- _Extracted records_:

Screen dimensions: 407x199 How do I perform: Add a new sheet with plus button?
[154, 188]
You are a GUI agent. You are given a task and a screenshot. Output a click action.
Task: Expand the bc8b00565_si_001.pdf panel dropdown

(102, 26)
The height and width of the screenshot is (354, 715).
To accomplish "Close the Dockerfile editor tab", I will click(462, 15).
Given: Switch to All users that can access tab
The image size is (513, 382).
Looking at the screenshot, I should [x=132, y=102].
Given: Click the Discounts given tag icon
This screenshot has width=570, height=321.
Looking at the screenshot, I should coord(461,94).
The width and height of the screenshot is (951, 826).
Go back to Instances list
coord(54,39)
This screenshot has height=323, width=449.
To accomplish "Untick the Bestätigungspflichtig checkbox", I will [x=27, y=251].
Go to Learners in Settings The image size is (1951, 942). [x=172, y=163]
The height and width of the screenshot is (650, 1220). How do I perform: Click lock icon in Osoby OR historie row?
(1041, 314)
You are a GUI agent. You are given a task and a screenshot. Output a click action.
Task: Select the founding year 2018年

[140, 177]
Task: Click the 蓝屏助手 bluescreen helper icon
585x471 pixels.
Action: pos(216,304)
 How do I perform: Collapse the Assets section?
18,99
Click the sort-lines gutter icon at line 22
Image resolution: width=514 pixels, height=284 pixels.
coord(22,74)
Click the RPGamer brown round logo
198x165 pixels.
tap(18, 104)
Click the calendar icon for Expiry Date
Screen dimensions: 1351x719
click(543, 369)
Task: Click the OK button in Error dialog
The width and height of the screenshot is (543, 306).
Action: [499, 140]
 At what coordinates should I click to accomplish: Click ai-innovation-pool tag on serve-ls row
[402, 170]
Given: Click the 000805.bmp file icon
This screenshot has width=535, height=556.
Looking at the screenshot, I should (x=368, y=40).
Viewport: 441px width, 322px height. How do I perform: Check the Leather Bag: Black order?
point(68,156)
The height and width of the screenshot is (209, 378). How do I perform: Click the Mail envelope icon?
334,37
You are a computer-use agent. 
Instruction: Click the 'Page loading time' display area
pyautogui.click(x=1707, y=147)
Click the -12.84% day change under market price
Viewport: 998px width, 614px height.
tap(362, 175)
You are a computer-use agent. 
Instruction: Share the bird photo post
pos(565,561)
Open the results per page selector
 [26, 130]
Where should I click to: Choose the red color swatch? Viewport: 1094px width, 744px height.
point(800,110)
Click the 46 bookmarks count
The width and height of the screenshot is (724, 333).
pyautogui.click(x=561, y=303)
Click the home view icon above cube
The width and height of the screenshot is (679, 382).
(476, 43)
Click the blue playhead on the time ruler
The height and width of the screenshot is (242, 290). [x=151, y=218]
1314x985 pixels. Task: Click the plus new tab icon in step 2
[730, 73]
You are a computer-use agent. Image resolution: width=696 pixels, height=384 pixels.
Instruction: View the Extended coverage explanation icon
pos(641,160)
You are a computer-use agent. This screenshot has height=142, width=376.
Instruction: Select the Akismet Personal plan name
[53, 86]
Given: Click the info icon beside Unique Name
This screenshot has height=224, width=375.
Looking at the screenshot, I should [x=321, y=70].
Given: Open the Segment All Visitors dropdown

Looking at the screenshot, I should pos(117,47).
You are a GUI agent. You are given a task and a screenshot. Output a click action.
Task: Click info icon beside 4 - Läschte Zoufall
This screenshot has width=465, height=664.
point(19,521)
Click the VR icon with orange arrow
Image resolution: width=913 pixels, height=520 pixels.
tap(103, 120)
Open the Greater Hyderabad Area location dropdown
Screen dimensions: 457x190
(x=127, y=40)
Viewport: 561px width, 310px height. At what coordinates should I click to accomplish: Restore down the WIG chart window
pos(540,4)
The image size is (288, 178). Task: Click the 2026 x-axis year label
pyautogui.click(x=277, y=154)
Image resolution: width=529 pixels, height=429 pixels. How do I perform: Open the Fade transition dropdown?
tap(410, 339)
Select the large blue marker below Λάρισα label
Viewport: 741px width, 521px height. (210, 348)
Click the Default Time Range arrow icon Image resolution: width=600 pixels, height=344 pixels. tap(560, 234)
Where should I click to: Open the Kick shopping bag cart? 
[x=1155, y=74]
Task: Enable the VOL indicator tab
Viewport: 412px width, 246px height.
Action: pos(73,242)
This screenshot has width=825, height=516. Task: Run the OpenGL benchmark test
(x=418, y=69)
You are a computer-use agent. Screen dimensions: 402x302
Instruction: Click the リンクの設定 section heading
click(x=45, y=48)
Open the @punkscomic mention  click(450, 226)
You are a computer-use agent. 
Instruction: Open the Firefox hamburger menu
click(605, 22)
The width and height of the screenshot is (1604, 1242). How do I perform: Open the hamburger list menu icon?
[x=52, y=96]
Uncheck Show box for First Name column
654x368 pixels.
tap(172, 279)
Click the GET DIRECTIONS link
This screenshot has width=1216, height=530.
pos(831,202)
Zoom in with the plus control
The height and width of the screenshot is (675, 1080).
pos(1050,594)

- _Instructions to follow_: Using the records above, gather all lines where the string "beside" is present.

- _Response to this task_:
Given: Click the info icon beside Unique Name
Task: Click info icon beside 4 - Läschte Zoufall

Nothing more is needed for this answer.